> _WORK TASK_
All of the data is to be set down again without alteration.

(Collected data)
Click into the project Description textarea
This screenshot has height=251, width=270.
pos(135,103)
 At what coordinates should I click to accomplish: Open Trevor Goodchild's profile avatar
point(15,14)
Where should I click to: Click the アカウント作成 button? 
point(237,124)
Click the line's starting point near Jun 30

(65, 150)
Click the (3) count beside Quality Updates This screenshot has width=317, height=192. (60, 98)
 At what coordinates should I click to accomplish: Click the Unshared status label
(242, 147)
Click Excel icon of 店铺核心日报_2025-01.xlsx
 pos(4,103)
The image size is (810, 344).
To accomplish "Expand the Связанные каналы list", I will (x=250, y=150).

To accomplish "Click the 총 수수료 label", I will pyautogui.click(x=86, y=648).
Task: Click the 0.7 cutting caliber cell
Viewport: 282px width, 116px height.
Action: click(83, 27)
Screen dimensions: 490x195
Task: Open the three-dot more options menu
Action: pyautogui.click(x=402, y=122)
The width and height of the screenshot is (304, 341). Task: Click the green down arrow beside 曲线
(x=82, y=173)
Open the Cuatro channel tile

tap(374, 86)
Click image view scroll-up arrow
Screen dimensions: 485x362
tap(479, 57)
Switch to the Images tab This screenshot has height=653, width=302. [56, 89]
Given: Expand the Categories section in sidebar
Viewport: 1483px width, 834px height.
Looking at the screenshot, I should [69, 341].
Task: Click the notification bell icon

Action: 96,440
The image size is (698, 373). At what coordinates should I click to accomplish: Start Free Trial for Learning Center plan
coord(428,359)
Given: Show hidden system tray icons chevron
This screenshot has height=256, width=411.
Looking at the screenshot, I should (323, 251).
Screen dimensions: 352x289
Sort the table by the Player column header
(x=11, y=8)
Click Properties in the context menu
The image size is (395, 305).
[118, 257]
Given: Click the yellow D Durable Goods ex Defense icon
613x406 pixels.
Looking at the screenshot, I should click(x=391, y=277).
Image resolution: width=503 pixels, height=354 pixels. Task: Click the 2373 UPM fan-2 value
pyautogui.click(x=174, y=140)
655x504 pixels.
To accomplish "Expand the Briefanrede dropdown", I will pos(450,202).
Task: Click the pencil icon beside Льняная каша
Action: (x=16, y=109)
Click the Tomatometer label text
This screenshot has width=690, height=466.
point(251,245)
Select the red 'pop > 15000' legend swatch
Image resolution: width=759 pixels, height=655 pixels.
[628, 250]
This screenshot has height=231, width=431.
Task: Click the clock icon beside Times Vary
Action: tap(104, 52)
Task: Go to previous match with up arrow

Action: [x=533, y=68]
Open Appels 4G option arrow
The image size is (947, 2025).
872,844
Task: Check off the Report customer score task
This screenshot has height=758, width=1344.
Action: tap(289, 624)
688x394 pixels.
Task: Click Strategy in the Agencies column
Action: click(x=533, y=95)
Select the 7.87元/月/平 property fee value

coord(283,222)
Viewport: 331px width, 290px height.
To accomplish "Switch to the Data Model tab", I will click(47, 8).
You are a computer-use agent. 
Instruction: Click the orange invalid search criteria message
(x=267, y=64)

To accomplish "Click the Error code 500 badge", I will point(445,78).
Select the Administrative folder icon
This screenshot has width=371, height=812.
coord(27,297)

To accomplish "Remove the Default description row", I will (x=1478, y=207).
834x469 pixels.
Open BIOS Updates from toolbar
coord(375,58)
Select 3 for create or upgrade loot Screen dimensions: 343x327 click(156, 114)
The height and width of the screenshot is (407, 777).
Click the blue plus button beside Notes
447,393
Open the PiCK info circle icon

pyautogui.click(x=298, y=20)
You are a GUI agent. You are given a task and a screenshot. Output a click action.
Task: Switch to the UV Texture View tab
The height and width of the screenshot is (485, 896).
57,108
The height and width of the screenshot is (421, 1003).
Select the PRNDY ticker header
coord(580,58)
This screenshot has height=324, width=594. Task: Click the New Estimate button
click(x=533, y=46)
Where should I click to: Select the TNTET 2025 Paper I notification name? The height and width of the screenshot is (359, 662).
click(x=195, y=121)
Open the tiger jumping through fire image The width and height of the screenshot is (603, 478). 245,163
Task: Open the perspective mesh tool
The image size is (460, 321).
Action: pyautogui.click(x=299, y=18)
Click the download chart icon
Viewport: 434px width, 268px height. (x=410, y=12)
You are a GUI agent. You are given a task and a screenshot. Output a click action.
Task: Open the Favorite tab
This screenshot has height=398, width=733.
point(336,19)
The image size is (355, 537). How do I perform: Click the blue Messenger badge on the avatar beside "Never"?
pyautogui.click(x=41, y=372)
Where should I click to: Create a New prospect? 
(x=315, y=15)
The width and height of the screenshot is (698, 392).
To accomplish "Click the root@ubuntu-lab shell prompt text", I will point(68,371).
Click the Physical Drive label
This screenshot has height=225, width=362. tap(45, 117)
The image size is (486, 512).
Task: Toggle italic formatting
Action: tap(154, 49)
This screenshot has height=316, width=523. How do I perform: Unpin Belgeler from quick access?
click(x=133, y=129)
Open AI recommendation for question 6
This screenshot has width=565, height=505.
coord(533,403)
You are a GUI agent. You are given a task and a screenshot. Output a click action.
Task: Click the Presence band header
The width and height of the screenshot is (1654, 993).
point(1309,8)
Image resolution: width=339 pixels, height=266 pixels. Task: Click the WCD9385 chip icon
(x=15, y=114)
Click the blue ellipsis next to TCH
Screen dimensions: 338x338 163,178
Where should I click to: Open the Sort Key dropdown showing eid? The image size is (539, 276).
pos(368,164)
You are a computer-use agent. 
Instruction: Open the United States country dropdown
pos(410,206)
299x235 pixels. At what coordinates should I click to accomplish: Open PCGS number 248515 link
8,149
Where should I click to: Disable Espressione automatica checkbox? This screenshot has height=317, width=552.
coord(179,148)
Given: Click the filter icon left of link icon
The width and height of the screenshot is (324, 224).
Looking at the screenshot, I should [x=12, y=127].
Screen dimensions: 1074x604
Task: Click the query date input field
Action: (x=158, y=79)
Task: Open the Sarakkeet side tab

> _RESULT_
Click into the project Description textarea
This screenshot has height=251, width=270.
pos(135,103)
 At what coordinates should I click to accomplish: Open Trevor Goodchild's profile avatar
point(15,14)
Where should I click to: Click the アカウント作成 button? 
point(237,124)
Click the line's starting point near Jun 30

(65, 150)
Click the (3) count beside Quality Updates This screenshot has width=317, height=192. (60, 98)
 At what coordinates should I click to accomplish: Click the Unshared status label
(242, 147)
Click Excel icon of 店铺核心日报_2025-01.xlsx
 pos(4,103)
The image size is (810, 344).
To accomplish "Expand the Связанные каналы list", I will (x=250, y=150).

To accomplish "Click the 총 수수료 label", I will pyautogui.click(x=86, y=648).
Task: Click the 0.7 cutting caliber cell
Viewport: 282px width, 116px height.
Action: click(83, 27)
Screen dimensions: 490x195
Task: Open the three-dot more options menu
Action: pyautogui.click(x=402, y=122)
The width and height of the screenshot is (304, 341). Task: Click the green down arrow beside 曲线
(x=82, y=173)
Open the Cuatro channel tile

tap(374, 86)
Click image view scroll-up arrow
Screen dimensions: 485x362
tap(479, 57)
Switch to the Images tab This screenshot has height=653, width=302. [56, 89]
Given: Expand the Categories section in sidebar
Viewport: 1483px width, 834px height.
Looking at the screenshot, I should [69, 341].
Task: Click the notification bell icon

Action: 96,440
The image size is (698, 373). At what coordinates should I click to accomplish: Start Free Trial for Learning Center plan
coord(428,359)
Given: Show hidden system tray icons chevron
This screenshot has height=256, width=411.
Looking at the screenshot, I should (323, 251).
Screen dimensions: 352x289
Sort the table by the Player column header
(x=11, y=8)
Click Properties in the context menu
The image size is (395, 305).
[118, 257]
Given: Click the yellow D Durable Goods ex Defense icon
613x406 pixels.
Looking at the screenshot, I should click(x=391, y=277).
Image resolution: width=503 pixels, height=354 pixels. Task: Click the 2373 UPM fan-2 value
pyautogui.click(x=174, y=140)
655x504 pixels.
To accomplish "Expand the Briefanrede dropdown", I will pos(450,202).
Task: Click the pencil icon beside Льняная каша
Action: (x=16, y=109)
Click the Tomatometer label text
This screenshot has width=690, height=466.
point(251,245)
Select the red 'pop > 15000' legend swatch
Image resolution: width=759 pixels, height=655 pixels.
[628, 250]
This screenshot has height=231, width=431.
Task: Click the clock icon beside Times Vary
Action: tap(104, 52)
Task: Go to previous match with up arrow

Action: [x=533, y=68]
Open Appels 4G option arrow
The image size is (947, 2025).
872,844
Task: Check off the Report customer score task
This screenshot has height=758, width=1344.
Action: tap(289, 624)
688x394 pixels.
Task: Click Strategy in the Agencies column
Action: click(x=533, y=95)
Select the 7.87元/月/平 property fee value

coord(283,222)
Viewport: 331px width, 290px height.
To accomplish "Switch to the Data Model tab", I will click(47, 8).
You are a computer-use agent. 
Instruction: Click the orange invalid search criteria message
(x=267, y=64)

To accomplish "Click the Error code 500 badge", I will point(445,78).
Select the Administrative folder icon
This screenshot has width=371, height=812.
coord(27,297)

To accomplish "Remove the Default description row", I will (x=1478, y=207).
834x469 pixels.
Open BIOS Updates from toolbar
coord(375,58)
Select 3 for create or upgrade loot Screen dimensions: 343x327 click(156, 114)
The height and width of the screenshot is (407, 777).
Click the blue plus button beside Notes
447,393
Open the PiCK info circle icon

pyautogui.click(x=298, y=20)
You are a GUI agent. You are given a task and a screenshot. Output a click action.
Task: Switch to the UV Texture View tab
The height and width of the screenshot is (485, 896).
57,108
The height and width of the screenshot is (421, 1003).
Select the PRNDY ticker header
coord(580,58)
This screenshot has height=324, width=594. Task: Click the New Estimate button
click(x=533, y=46)
Where should I click to: Select the TNTET 2025 Paper I notification name? The height and width of the screenshot is (359, 662).
click(x=195, y=121)
Open the tiger jumping through fire image The width and height of the screenshot is (603, 478). 245,163
Task: Open the perspective mesh tool
The image size is (460, 321).
Action: pyautogui.click(x=299, y=18)
Click the download chart icon
Viewport: 434px width, 268px height. (x=410, y=12)
You are a GUI agent. You are given a task and a screenshot. Output a click action.
Task: Open the Favorite tab
This screenshot has height=398, width=733.
point(336,19)
The image size is (355, 537). How do I perform: Click the blue Messenger badge on the avatar beside "Never"?
pyautogui.click(x=41, y=372)
Where should I click to: Create a New prospect? 
(x=315, y=15)
The width and height of the screenshot is (698, 392).
To accomplish "Click the root@ubuntu-lab shell prompt text", I will point(68,371).
Click the Physical Drive label
This screenshot has height=225, width=362. tap(45, 117)
The image size is (486, 512).
Task: Toggle italic formatting
Action: tap(154, 49)
This screenshot has height=316, width=523. How do I perform: Unpin Belgeler from quick access?
click(x=133, y=129)
Open AI recommendation for question 6
This screenshot has width=565, height=505.
coord(533,403)
You are a GUI agent. You are given a task and a screenshot. Output a click action.
Task: Click the Presence band header
The width and height of the screenshot is (1654, 993).
point(1309,8)
Image resolution: width=339 pixels, height=266 pixels. Task: Click the WCD9385 chip icon
(x=15, y=114)
Click the blue ellipsis next to TCH
Screen dimensions: 338x338 163,178
Where should I click to: Open the Sort Key dropdown showing eid? The image size is (539, 276).
pos(368,164)
You are a computer-use agent. 
Instruction: Open the United States country dropdown
pos(410,206)
299x235 pixels. At what coordinates should I click to accomplish: Open PCGS number 248515 link
8,149
Where should I click to: Disable Espressione automatica checkbox? This screenshot has height=317, width=552.
coord(179,148)
Given: Click the filter icon left of link icon
The width and height of the screenshot is (324, 224).
Looking at the screenshot, I should [x=12, y=127].
Screen dimensions: 1074x604
Task: Click the query date input field
Action: (x=158, y=79)
Task: Open the Sarakkeet side tab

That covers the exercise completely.